The National Core for Neuroethics at the University of British Columbia is proud to present Dr. Adrian Carter, NHMRC Postdoctoral Fellow from the University of Queensland, for a talk entitled, “Should We Trial Deep Brain Stimulation for Addiction? The Case for Caution” on Tuesday, November 9th, 2010 at 11:00am. The talk will take place in the University’s Brain Research Centre Conference Room. All are welcome. Please see below.
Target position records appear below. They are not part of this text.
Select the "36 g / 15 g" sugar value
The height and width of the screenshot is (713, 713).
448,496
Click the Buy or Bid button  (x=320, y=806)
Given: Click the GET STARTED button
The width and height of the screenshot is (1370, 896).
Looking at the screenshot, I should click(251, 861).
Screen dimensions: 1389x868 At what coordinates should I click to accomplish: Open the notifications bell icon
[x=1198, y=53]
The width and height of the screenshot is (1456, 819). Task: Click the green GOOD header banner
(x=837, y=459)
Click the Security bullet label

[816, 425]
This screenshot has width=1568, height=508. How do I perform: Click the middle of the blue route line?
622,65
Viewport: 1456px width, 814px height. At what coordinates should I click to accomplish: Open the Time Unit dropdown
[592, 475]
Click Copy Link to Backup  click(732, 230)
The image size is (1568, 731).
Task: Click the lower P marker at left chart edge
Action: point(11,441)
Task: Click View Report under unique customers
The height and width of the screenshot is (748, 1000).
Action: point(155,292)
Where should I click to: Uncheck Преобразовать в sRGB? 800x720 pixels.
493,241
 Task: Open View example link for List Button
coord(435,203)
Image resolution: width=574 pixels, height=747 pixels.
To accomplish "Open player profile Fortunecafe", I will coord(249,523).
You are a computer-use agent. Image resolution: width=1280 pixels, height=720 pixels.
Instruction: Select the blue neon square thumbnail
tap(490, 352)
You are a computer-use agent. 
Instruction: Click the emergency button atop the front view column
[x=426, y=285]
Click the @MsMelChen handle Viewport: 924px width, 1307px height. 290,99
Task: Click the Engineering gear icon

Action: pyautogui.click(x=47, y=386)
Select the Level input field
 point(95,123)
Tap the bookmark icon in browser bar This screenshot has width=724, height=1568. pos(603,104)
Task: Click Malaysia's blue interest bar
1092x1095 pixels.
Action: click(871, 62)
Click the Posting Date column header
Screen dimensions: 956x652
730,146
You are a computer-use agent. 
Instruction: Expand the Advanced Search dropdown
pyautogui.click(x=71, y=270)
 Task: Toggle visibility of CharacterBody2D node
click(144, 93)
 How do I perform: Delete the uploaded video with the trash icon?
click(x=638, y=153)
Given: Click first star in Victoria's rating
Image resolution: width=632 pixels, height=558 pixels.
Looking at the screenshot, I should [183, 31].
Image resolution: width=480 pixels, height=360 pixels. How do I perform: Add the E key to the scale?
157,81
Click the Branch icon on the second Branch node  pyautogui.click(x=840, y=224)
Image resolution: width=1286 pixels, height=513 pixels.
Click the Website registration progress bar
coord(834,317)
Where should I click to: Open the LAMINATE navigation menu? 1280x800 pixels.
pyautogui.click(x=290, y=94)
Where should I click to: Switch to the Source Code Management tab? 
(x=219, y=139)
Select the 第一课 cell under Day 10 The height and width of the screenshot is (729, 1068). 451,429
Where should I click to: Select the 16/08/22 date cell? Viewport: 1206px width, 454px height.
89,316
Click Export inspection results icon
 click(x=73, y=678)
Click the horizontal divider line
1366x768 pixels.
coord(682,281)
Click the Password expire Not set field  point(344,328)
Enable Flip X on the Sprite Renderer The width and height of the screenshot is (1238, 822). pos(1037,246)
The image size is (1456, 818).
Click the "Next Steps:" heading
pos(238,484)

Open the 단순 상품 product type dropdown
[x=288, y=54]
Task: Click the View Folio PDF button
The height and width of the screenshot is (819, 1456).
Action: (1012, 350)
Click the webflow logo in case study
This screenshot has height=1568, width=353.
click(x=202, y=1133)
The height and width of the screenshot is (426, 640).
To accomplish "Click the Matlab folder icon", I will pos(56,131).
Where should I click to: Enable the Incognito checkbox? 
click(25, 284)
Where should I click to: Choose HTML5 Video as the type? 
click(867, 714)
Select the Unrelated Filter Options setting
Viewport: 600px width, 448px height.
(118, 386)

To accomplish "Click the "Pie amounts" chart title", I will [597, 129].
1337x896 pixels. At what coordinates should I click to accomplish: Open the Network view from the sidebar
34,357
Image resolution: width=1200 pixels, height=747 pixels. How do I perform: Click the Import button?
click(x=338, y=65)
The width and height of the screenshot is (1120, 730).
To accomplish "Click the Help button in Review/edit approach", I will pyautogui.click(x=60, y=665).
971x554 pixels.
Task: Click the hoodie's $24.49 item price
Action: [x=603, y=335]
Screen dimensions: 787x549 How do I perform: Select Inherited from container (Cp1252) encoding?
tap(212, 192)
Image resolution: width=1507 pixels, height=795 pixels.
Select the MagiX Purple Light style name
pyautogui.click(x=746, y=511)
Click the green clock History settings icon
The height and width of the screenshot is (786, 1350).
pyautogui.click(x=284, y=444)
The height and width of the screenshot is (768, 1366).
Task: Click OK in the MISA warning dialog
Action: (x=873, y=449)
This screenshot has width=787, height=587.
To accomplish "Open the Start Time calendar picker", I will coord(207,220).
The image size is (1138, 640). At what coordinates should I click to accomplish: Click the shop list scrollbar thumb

NEUROETHICS SEMINAR SERIES 2010-2011
Should We Trial Deep Brain Stimulation for Addiction? The Case for Caution.
Adrian Carter, PhD
NHMRC Postdoctoral Fellow
The University of Queensland
Tuesday, November 9th, 2010
11:00am – 12:00pm
The UBC Brain Research Centre Conference Room
2211 Wesbrook Mall | UBC Hospital | Koerner Pavilion
Vancouver, British Columbia, Canada
Abstract: Deep brain stimulation (DBS) has been proposed as a potential treatment of drug addiction on the basis of its effects on drug self-administration in animals and on addictive behaviours in some humans treated with DBS for other psychiatric or neurological conditions. dbs is seen as a more reversible intervention than ablative neurosurgery but it is nonetheless a treatment that carries significant risks. I will review preclinical and clinical evidence for the use of DBS to treat addiction to determine whether its use is currently warranted, making the case for caution. Severely addicted persons who try and fail to achieve abstinence may, however, be desperate enough to undergo such an invasive treatment if they believe that it will cure their addiction. History shows that the desperation for a “cure” of addiction can lead to the use of risky medical procedures before they have been rigorously tested. In the event that DBS is used in the treatment of addiction, I will examine the minimum ethical requirements for conducting such a trial.
About the speaker: Dr. Carter is an NHMRC Postdoctoral Fellow in Public Health at UQ. He is particularly interested in the impact that neuroscience has upon notions of autonomy and responsibility in addiction, the use of coercion and the capacity to consent in addiction treatment, as well as the use of novel neurological technologies to treat, and possibly, prevent addiction. Dr. Carter has published numerous articles on these issues, as well as reports for the who, the European Monitoring Centre for Drugs and Drug Addiction, and the Australian Ministerial Council on Drugs Strategy.